The unaudited consolidated interim financial statements and accompanying notes have been prepared in accordance with generally accepted accounting principles in the United States (U.S. GAAP) and follow disclosures required per Regulation S-X Rule 10-10, Interim Financial Statements provided by the Securities and Exchange Commission (SEC) Guidance.

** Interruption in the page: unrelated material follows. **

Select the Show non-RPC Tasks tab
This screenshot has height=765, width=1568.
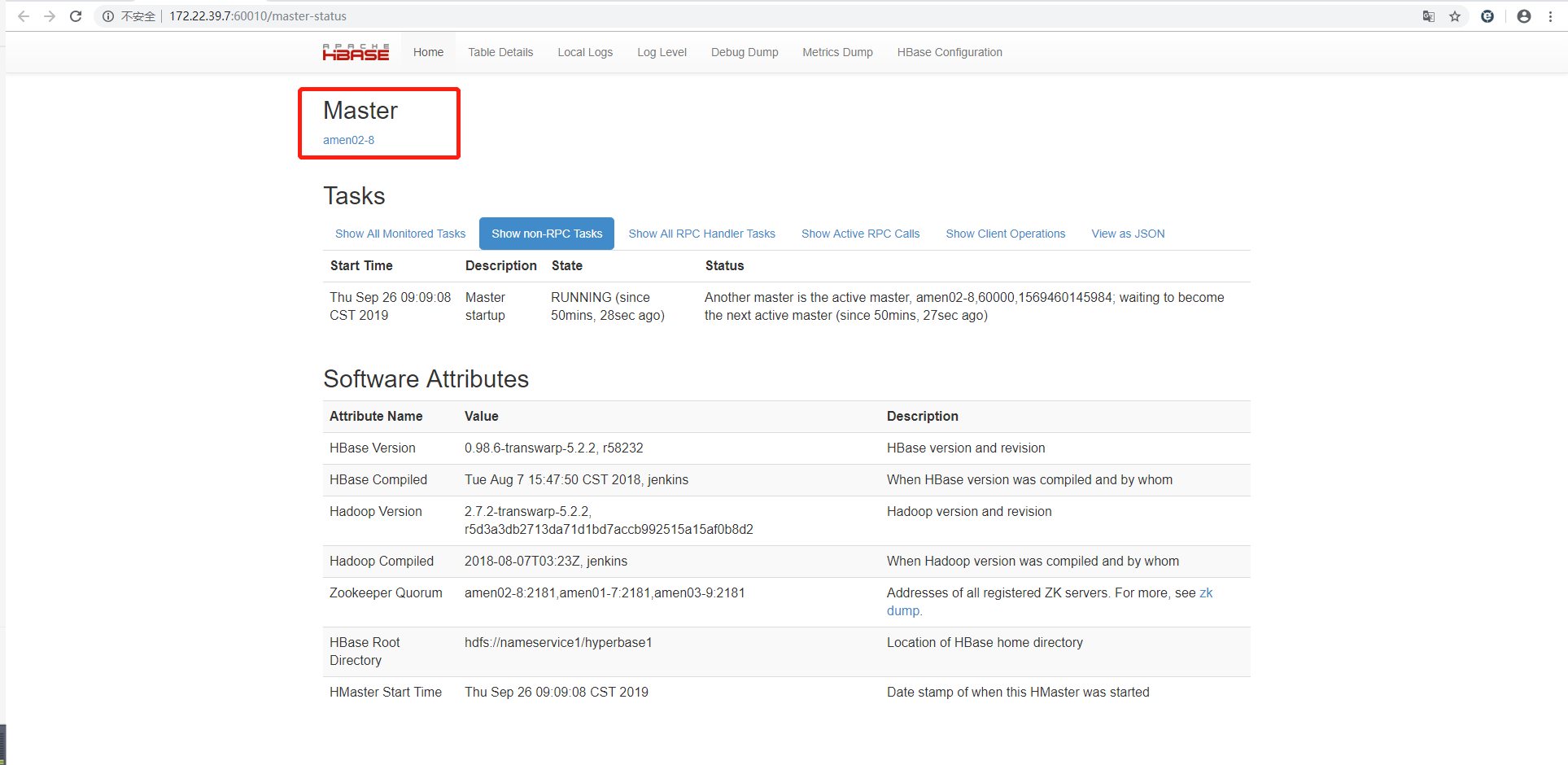547,234
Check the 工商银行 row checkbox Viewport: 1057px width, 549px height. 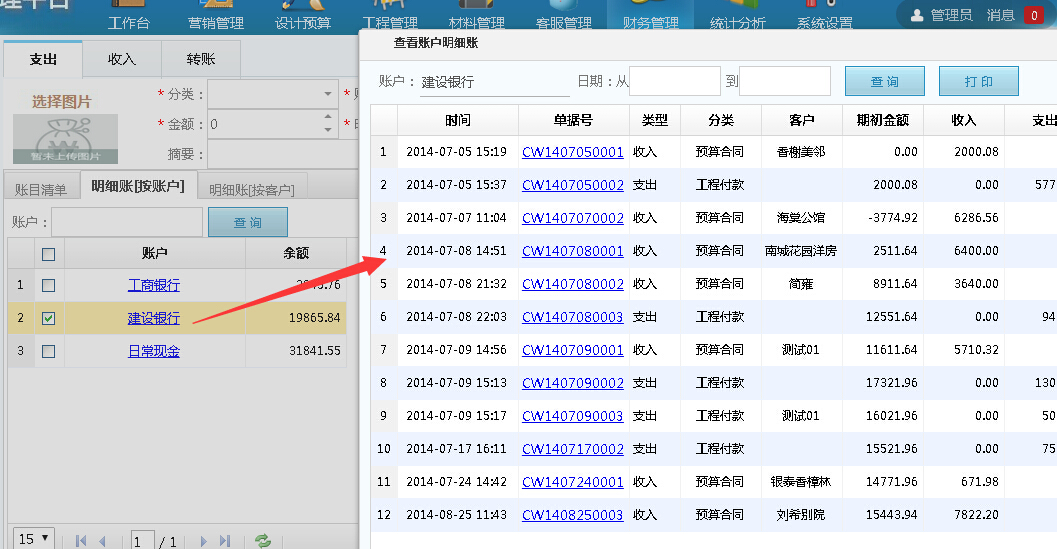48,285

These are the Company’s U.S. GAAP consolidated interim financial statements for part of the period covered by the first U.S. GAAP annual financial statements.

The Company’s consolidated financial statements were prepared in accordance with Canadian Generally Accepted Accounting Principles (“Canadian GAAP”) until December 31, 2010. Canadian GAAP differs in some areas from U.S. GAAP as was disclosed in the reconciliation to U.S. GAAP included in the audited annual financial statements for the year ended December 31, 2010. Descriptions of the effect of the transition from Canadian GAAP to U.S. GAAP on the Company’s financial position, financial performance and cash flows as at and for the two years ended December 31, 2010 are provided in note 24 of the audited consolidated financial statements for the year ended December 31, 2010. The accounting policies set out in the Interim Consolidated Financial Statements for the period ended June 30, 2011 have been consistently applied to all the periods presented. The comparative figures in respect of 2010 were restated to reflect the adoption of U.S. GAAP.

There was no significant impact of the transition to U.S. GAAP on APUC’s internal controls, information technology systems and financial reporting expertise requirements. No financial covenants were impacted by APUC’s conversion to U.S. GAAP given the few differences that exist with Canadian GAAP.